## WHAT TO WORK ON
[1] According to the TripleO deployment notes, where inside the container is the kolla config file typically mapped?
[2] Write out, word for word, the stretch of the TripleO deployment notes from "Each logical grouping" through "or via containers.".

## PROVIDED PASSAGE
This directory contains files that represent individual service deployments, orchestration tools, and the configuration tools used to deploy them.

Directory Structure

Each logical grouping of services will have a directory. Example: 'timesync'. Within this directory related timesync services would exist to for example configure timesync services on baremetal or via containers.

Filenaming conventions

As a convention each deployments service filename will reflect both the deployment engine (baremetal, or containers) along with the config tool used to deploy that service.

The convention is <service-name>-<engine>-<config management tool>.


deployment/aodh/aodh-api-container-puppet.yaml (containerized Aodh service configured with Puppet)

deployment/aodh/aodh-api-container-ansible.yaml (containerized Aodh service configured with Ansible)

deployment/timesync/chrony-baremetal-ansible.yaml (baremetal Chrony service configured with Ansible)

deployment/timesync/chrony-baremetal-puppet.yaml (baremetal Chrony service configured with Puppet)

Building Kolla Images

TripleO currently relies on Kolla(Dockerfile) containers. Kolla supports container customization and we are making use of this feature within TripleO to inject puppet (our configuration tool of choice) into the Kolla base images. A variety of other customizations are being made via the tripleo-common/container-images/tripleo_kolla_template_overrides.j2 file.

To build Kolla images for TripleO adjust your kolla config1 to build your centos base image with puppet using the example below:

$ cat template-overrides.j2 {% extends parent_template %} {% set base_centos_binary_packages_append = ['puppet'] %} {% set nova_scheduler_packages_append = ['openstack-tripleo-common'] %}

kolla-build --base centos --template-override template-overrides.j2

Containerized Deployment Template Structure

Each deployment template may define a set of output values control the underlying service deployment in a variety of ways. These output sections are specific to the TripleO deployment architecture. The following sections are available for containerized services.

  • config_settings: This section contains service specific hiera data can be used to generate config files for each service. This data is ultimately processed via the container-puppet.py tool (in new versions it's handled by the container_puppet_config module in tripleo-ansible) which generates config files for each service according to the settings here.
  • kolla_config: Contains YAML that represents how to map config files into the kolla container. This config file is typically mapped into the container itself at the /var/lib/kolla/config_files/config.json location and drives how kolla's external config mechanisms work.
  • docker_config: Data that is passed to paunch tool to configure a container, or step of containers at each step. See the available steps documented below which are implemented by TripleO's cluster deployment architecture. If you want the tasks executed only once for the bootstrap node per a role in the cluster, use the /usr/bin/bootstrap_host_exec wrapper.

## Collected data

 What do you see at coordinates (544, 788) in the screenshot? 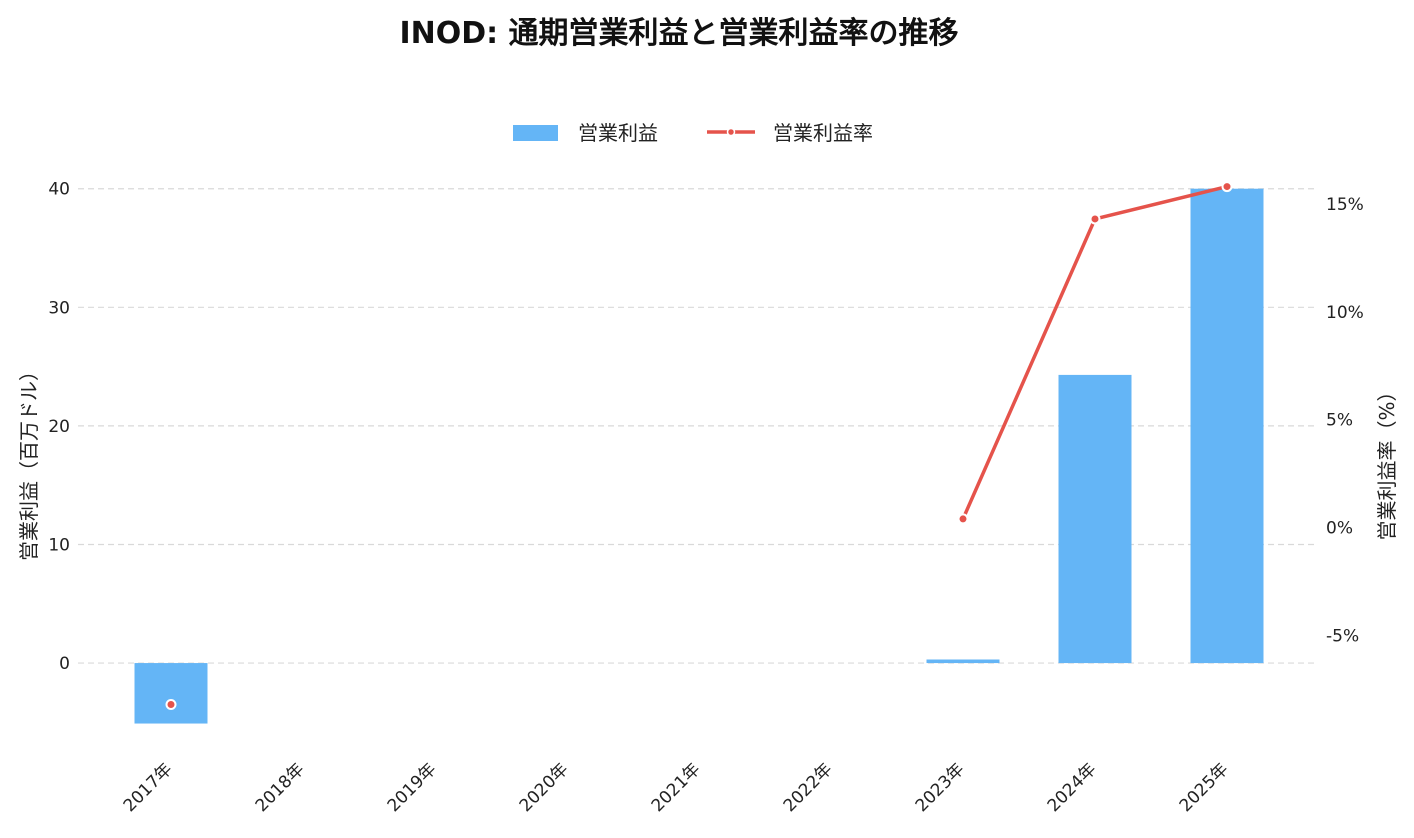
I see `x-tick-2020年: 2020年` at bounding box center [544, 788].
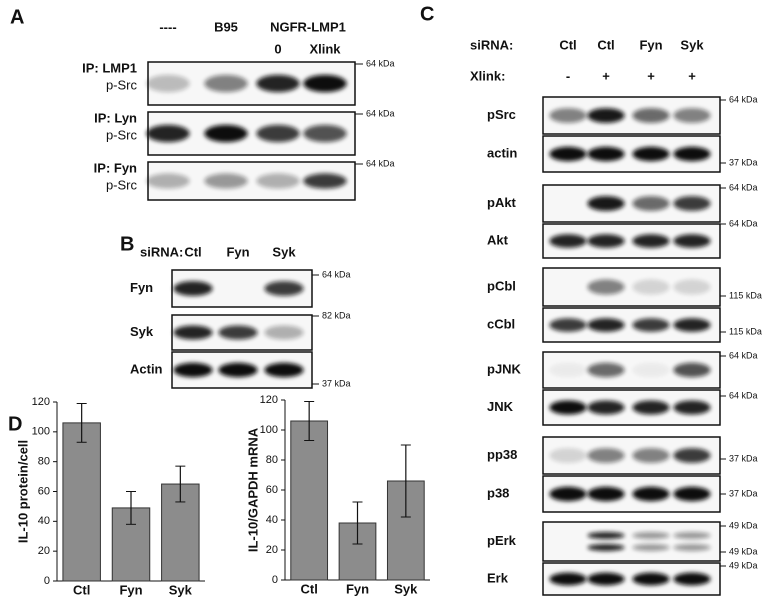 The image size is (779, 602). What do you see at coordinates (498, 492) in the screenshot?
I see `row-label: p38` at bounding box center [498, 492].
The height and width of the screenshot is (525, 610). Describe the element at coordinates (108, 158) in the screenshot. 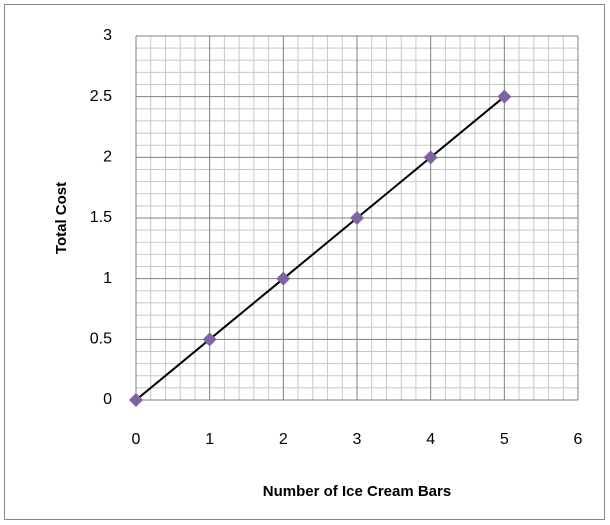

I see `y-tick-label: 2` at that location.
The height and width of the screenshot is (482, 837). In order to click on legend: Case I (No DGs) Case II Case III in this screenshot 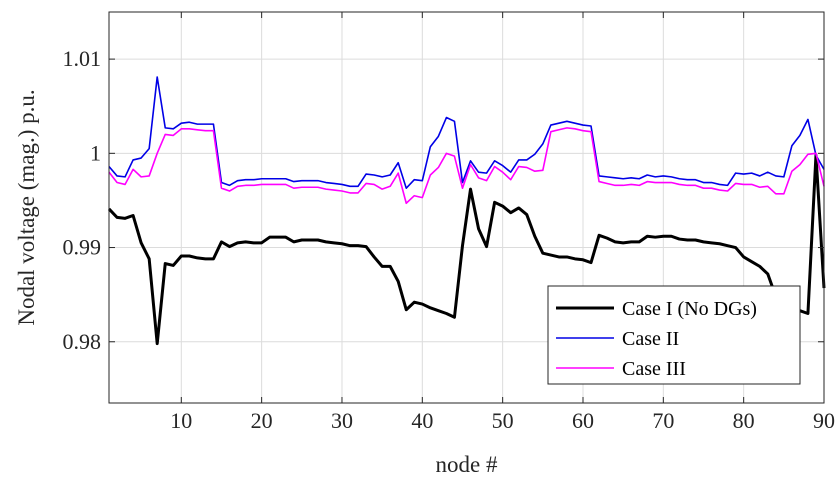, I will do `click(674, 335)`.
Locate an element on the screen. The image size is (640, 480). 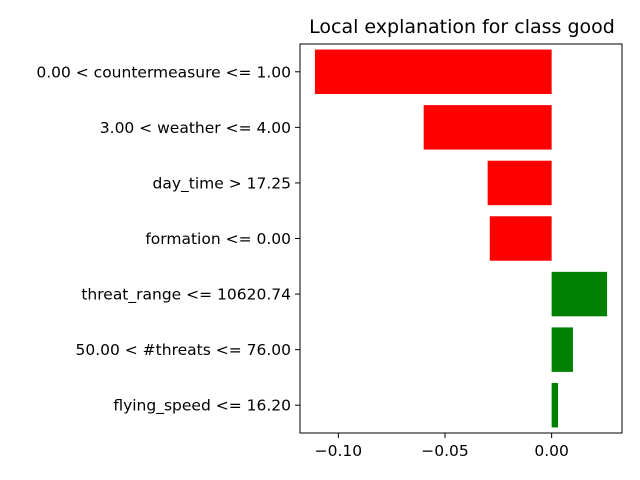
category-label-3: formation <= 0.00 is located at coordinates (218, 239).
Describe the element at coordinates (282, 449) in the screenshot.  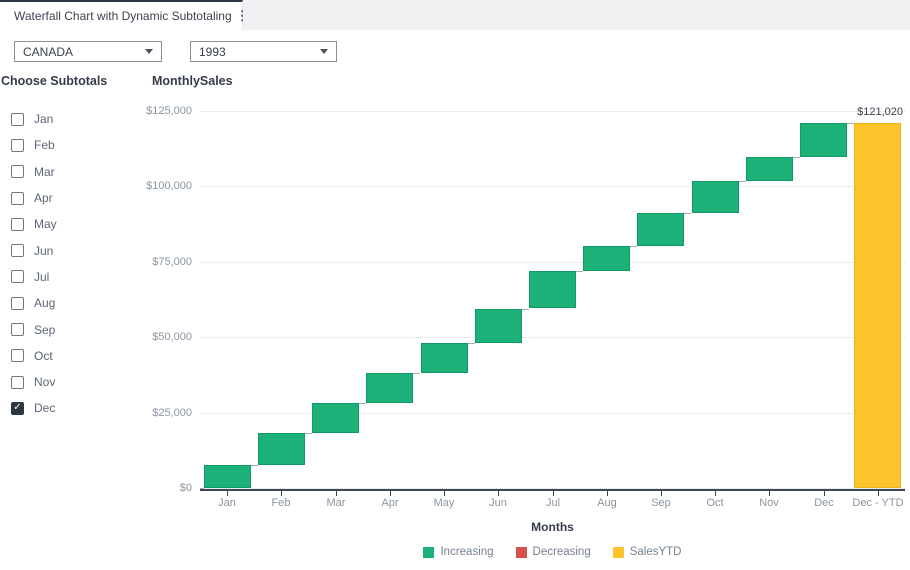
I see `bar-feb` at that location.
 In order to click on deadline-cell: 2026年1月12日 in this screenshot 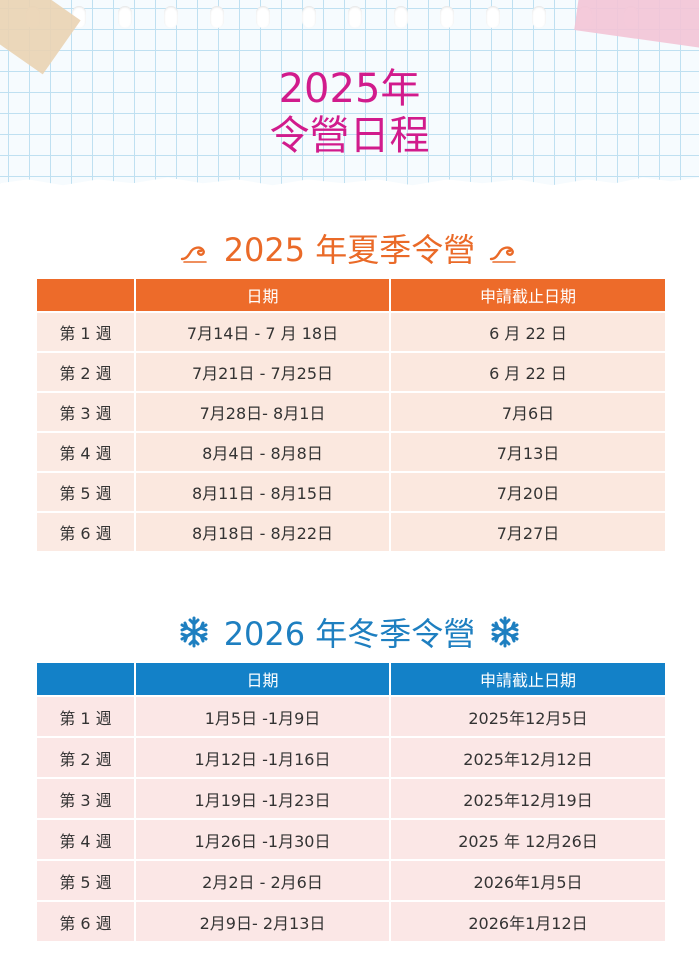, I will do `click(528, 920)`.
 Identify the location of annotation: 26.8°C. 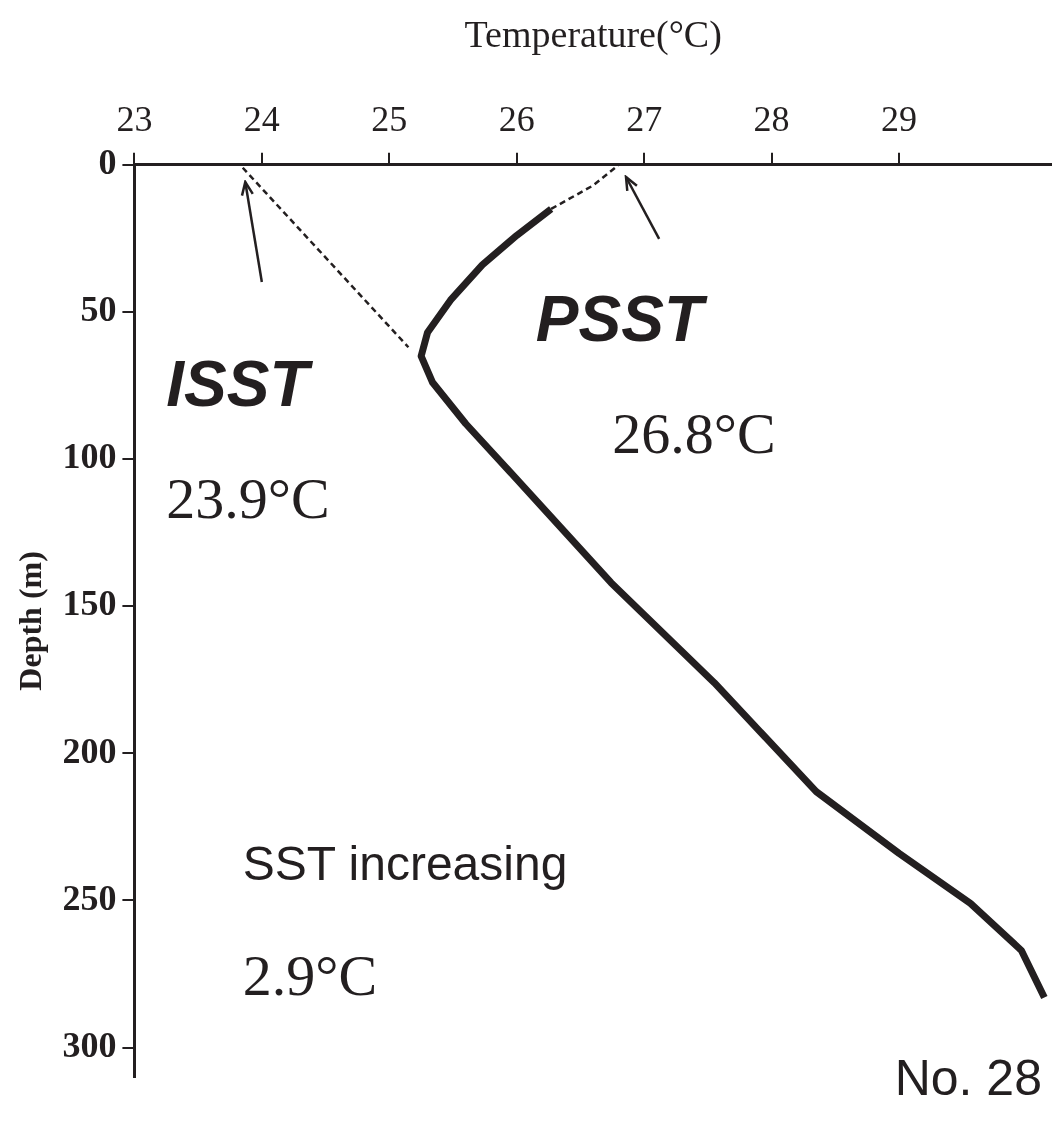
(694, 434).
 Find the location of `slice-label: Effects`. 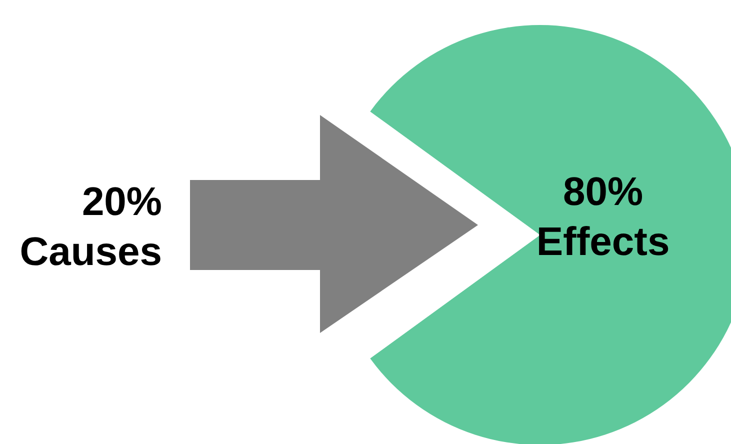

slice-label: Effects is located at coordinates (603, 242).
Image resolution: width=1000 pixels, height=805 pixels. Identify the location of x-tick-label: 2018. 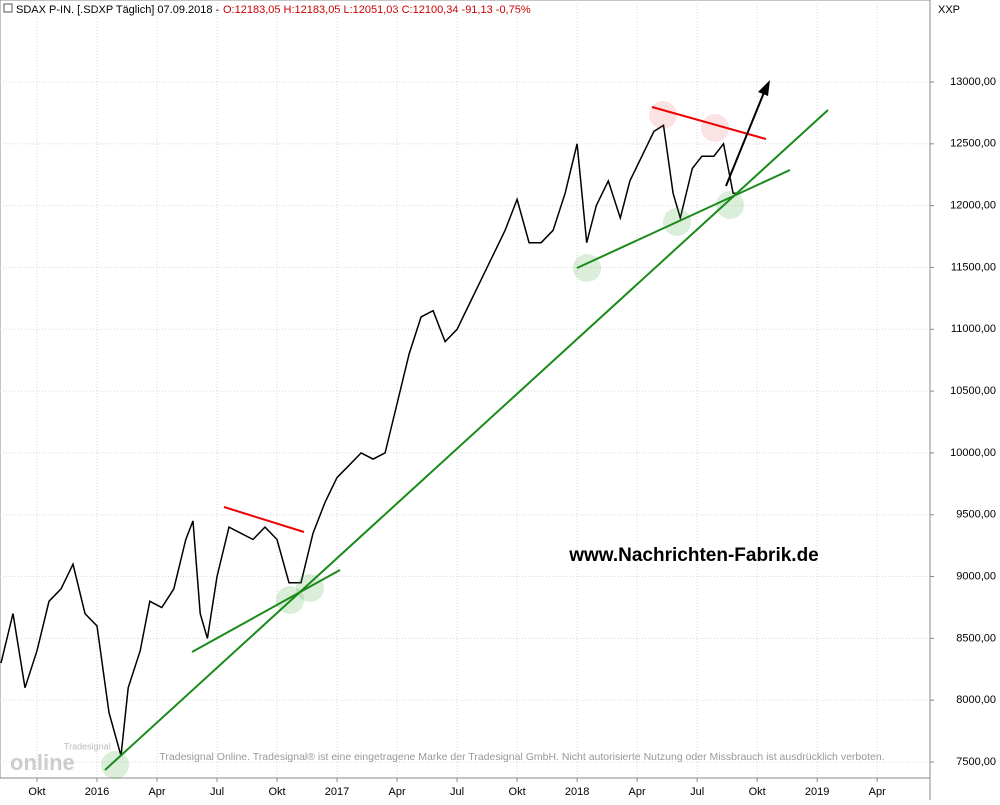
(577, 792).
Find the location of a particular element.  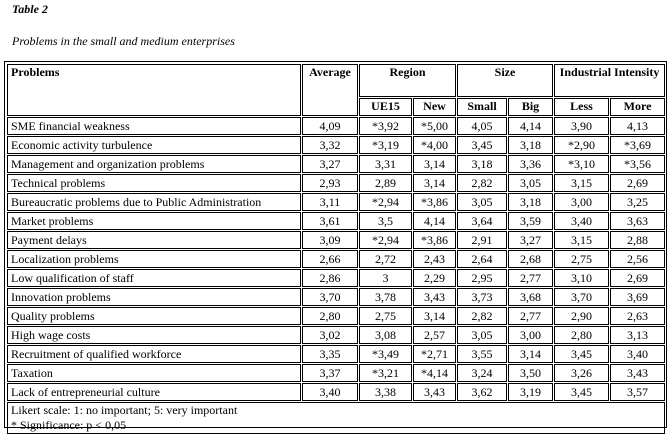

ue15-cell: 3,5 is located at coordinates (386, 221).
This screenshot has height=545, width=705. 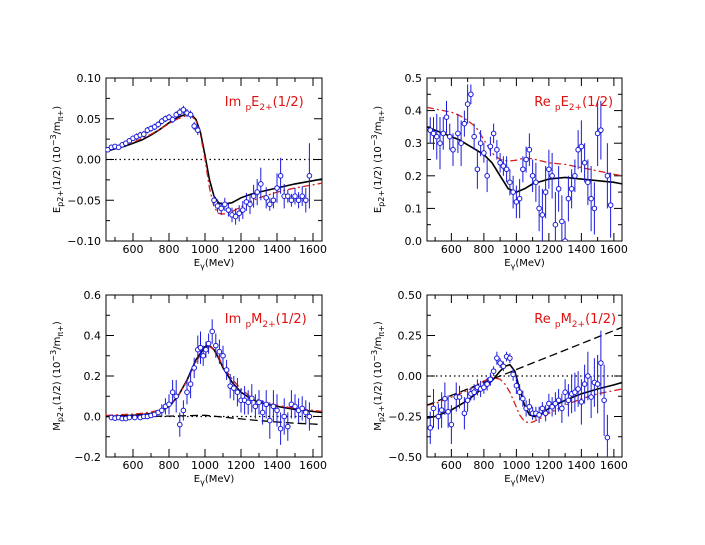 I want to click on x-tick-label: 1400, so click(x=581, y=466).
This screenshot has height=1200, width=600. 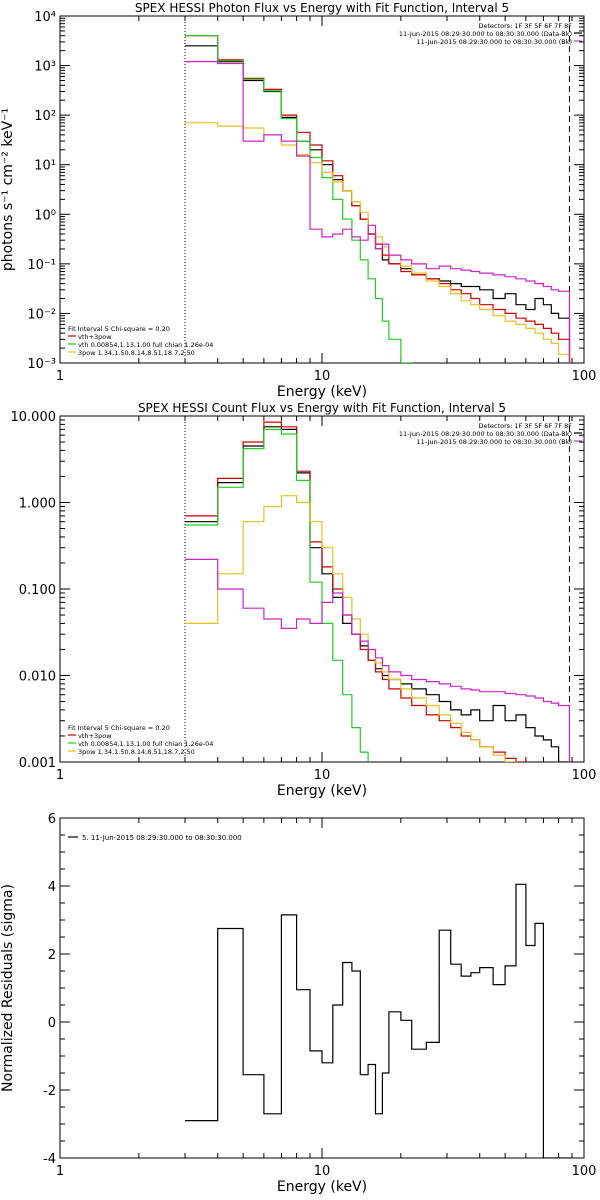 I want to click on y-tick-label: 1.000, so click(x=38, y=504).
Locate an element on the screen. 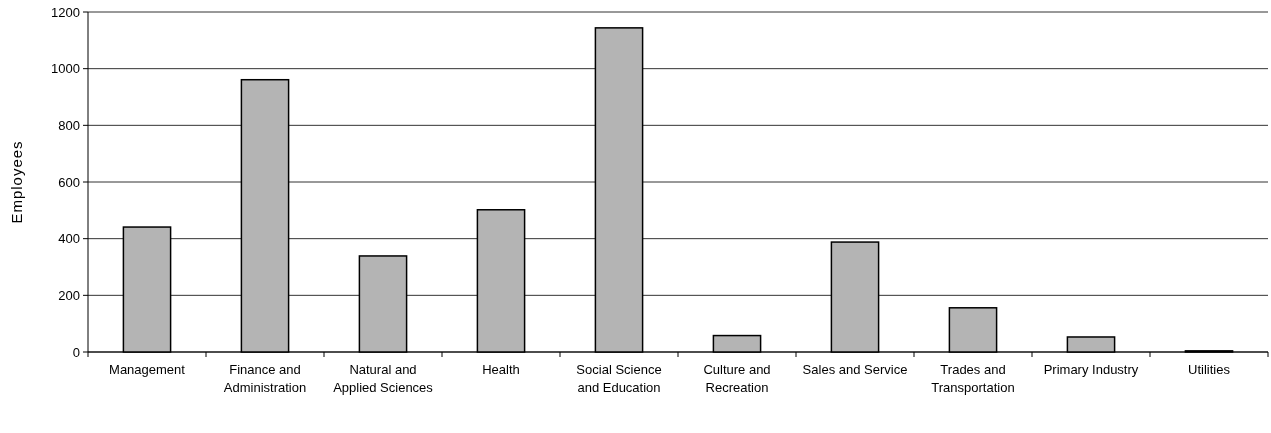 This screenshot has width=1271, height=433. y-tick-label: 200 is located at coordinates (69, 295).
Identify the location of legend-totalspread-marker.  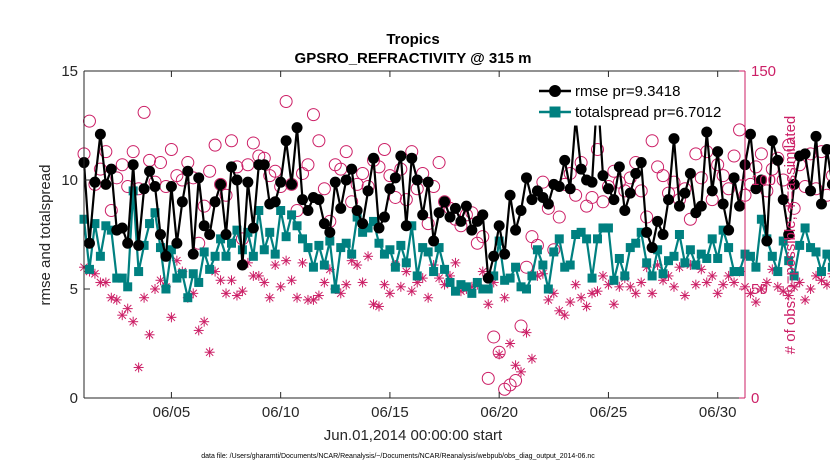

## TASK-BY-TASK ANSWERS
[1] /var/lib/kolla/config_files/config.json

[2]
Each logical grouping of services will have a directory. Example: 'timesync'. Within this directory related timesync services would exist to for example configure timesync services on baremetal or via containers.